Chatting with Shepard, Kunis explains the importance of Shabbat to her family, first stating, “I’m not religious, at all, but Ashton is.” (For the record, Kutcher, who was raised in a conservative Catholic family, started practicing Kabbalah sometime in his late 20s. He has not converted to Judaism, however.)

She says, “When we started dating, Ashton was very religious,” and she was “not religious whatsover.” So she told him, “listen buddy, I love you, so very much, let’s like find a happy medium here.”

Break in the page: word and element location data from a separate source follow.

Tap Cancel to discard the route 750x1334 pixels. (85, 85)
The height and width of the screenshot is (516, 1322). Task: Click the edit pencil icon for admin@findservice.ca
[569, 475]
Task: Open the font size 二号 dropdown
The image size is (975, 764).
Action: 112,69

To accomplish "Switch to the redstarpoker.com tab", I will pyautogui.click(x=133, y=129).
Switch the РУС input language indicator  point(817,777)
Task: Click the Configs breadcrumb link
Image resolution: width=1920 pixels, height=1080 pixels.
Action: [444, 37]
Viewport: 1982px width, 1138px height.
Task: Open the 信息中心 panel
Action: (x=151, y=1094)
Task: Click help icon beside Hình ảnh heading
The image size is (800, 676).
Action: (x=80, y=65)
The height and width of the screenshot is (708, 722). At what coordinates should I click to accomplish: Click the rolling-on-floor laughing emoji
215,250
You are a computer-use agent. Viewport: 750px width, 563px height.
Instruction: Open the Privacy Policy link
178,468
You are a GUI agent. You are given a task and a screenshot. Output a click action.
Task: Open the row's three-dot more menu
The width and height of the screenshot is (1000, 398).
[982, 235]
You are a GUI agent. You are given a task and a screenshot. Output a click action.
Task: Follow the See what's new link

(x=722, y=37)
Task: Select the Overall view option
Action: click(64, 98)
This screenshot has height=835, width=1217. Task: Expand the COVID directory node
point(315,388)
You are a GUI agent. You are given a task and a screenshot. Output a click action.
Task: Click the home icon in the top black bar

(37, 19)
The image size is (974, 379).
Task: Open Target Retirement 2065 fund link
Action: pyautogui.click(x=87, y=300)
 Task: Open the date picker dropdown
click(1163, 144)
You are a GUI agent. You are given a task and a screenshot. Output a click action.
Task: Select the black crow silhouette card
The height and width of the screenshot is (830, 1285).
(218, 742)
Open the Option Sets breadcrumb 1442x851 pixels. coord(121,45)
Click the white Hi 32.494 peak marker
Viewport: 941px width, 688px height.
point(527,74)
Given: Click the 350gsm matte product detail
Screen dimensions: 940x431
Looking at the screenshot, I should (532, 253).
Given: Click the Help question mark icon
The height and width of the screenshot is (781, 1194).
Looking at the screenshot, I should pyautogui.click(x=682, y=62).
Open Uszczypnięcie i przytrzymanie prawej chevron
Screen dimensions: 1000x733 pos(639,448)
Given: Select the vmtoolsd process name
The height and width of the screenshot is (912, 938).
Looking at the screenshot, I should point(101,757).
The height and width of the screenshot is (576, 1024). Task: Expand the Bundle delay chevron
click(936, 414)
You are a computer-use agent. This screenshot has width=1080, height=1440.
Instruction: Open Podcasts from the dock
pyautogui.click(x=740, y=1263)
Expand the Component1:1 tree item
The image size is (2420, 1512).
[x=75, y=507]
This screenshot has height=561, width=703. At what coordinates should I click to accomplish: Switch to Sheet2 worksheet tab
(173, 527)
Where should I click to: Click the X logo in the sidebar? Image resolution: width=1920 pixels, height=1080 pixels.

And what was that happy medium? Shabbat.

She tells Shepard that even though “normal Shabbats are hours long, and require a lot of work,” her family’s Shabbat is just about spending time together. “Our kids are going to get older, and they’re not gonna want to spend time with us. Just what happens,” she adds. “Too bad, so sad, you’re going to have dinner with us. So that, to me, was like — Friday night, we’re all going to get together, and we’re all just going to talk. And we’re gonna talk about the week.”

So on Shabbat, the whole family sits down together. Kunis puts it quite beautifully: “Nobody’s gonna wanna talk. My boy’s probably going to want to play video games, my girl’s gonna shun me, but on Friday night, we’re all gonna sit down, and we’re going to look each other in the eye, and say I love you, and [ask] what did you do this week, just reconnect for a minute. Like, that’s the long haul of it.”

Even though her kids have “the attention span of gnats” — which makes their Shabbat tradition about five minutes long — she still believes in the importance of the weekly ritual.  “You light two candles… one’s for the mom, one’s for the dad,” she explains. “You light the light, you combine the light, you say a nice little prayer, you say a prayer for your children, you say a prayer…for the bread, we do a couple blessings, it’s literally minutes long, and then we just apologize for whatever we did that week that upset one another, then you kind of just move [on].”

Kunis, furthermore, says her kids know all the blessings in Hebrew. And she only says the lighting of the candles part, and the rest is said by Kutcher. (Kunis speaks Russian with her children, and plans on raising them bilingual.)